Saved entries
== == ==

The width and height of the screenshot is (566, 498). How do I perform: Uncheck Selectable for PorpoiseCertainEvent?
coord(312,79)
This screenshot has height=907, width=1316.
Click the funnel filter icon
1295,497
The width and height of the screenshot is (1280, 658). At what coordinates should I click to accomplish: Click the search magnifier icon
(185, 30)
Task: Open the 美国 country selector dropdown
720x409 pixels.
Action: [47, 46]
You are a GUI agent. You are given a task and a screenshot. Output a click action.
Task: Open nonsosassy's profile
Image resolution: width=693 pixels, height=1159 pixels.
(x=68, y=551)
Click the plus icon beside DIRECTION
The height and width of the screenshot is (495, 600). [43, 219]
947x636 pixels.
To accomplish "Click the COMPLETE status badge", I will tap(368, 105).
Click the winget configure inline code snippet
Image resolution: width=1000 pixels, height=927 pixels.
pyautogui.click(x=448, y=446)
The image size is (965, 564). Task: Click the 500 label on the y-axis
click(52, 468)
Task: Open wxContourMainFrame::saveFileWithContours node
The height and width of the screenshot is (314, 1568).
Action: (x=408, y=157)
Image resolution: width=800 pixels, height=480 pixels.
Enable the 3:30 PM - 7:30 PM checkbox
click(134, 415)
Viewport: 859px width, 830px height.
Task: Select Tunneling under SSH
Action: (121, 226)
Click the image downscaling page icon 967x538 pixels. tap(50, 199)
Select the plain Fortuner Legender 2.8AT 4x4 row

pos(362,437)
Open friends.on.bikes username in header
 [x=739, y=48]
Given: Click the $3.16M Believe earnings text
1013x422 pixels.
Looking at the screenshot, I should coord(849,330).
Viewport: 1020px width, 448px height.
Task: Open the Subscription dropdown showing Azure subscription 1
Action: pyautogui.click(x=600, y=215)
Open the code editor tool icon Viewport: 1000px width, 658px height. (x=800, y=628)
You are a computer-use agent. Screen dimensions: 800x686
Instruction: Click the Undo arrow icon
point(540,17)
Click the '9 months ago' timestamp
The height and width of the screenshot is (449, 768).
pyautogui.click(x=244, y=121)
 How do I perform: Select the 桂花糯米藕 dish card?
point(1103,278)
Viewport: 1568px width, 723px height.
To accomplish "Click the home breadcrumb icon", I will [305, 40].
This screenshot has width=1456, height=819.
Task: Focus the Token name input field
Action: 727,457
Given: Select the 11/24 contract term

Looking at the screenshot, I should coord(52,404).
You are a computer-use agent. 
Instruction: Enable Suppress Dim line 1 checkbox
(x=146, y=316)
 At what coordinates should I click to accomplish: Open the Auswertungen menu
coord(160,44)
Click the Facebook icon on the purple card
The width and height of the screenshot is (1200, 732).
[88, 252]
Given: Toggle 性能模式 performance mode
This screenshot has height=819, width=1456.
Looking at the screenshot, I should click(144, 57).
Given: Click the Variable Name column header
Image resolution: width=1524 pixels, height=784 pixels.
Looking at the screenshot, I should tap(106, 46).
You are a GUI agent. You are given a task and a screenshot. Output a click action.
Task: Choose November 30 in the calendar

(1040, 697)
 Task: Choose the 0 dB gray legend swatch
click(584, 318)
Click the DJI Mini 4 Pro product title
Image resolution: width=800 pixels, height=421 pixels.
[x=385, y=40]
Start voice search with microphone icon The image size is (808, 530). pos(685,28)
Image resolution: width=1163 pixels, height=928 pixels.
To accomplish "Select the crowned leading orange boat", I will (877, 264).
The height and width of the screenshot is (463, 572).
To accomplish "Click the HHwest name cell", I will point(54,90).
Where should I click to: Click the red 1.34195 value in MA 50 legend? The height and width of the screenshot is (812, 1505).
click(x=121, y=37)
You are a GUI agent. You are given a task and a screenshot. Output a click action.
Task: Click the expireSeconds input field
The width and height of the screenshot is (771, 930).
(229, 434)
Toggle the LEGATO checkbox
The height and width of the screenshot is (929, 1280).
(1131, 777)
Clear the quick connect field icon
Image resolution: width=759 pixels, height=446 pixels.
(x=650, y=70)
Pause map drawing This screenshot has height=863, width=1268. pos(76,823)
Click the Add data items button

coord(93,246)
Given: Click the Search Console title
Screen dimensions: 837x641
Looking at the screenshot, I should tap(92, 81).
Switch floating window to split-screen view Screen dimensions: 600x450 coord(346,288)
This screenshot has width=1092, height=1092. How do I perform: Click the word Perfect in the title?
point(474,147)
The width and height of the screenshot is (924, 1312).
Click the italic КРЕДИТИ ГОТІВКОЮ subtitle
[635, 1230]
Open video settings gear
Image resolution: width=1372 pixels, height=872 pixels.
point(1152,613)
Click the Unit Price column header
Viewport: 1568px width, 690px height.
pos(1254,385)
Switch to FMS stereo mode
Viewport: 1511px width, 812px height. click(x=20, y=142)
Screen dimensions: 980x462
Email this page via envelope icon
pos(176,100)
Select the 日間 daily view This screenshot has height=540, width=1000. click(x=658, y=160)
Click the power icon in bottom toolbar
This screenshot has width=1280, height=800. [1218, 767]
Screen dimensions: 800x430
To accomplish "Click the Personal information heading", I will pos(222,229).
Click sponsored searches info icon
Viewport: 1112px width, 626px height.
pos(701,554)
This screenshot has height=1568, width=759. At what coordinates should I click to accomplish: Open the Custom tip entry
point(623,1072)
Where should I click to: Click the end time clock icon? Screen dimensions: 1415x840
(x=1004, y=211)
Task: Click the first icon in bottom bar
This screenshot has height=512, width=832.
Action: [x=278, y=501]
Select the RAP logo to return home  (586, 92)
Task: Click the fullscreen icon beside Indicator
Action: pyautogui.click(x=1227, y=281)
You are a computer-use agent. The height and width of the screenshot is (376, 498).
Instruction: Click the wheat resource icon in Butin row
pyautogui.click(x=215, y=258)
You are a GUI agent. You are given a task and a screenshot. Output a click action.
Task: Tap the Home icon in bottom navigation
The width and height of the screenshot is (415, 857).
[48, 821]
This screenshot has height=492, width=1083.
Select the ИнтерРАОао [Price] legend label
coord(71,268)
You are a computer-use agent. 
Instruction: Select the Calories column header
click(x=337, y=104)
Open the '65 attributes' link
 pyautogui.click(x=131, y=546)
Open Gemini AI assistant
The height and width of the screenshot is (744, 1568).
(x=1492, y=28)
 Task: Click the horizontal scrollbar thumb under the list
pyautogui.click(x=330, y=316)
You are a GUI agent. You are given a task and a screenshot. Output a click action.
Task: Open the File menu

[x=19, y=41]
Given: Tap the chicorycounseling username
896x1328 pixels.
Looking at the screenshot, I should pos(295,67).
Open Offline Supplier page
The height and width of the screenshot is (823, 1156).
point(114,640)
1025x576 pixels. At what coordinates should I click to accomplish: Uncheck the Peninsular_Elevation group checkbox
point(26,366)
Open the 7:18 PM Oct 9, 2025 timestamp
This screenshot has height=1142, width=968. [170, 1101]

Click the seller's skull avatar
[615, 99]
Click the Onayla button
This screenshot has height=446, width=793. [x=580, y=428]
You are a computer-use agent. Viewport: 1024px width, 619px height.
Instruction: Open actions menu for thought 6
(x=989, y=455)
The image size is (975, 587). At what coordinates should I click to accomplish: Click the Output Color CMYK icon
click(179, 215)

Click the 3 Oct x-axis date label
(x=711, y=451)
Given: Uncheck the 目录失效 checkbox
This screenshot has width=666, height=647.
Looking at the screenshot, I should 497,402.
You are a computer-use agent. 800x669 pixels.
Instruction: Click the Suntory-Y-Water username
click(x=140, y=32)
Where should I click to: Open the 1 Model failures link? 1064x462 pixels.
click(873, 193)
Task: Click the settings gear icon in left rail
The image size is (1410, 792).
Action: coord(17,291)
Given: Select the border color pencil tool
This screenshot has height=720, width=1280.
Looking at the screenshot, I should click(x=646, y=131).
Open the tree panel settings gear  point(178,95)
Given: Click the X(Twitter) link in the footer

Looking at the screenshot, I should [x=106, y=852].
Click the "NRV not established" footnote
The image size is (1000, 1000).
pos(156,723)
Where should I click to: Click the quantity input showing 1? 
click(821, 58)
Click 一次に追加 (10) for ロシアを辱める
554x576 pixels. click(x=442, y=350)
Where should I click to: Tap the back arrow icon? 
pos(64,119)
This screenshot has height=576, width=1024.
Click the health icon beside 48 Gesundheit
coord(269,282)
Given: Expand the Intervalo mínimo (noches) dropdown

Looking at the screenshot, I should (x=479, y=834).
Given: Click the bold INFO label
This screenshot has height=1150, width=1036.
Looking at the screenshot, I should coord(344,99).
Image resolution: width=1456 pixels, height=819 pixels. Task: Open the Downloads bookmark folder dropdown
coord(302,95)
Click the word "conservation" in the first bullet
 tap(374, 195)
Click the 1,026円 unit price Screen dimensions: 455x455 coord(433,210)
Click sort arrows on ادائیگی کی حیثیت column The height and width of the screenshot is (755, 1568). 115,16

== == ==

### Given instruction
Count the lines in the items above that contain the string "page", and reply with the number alone.

### The output
3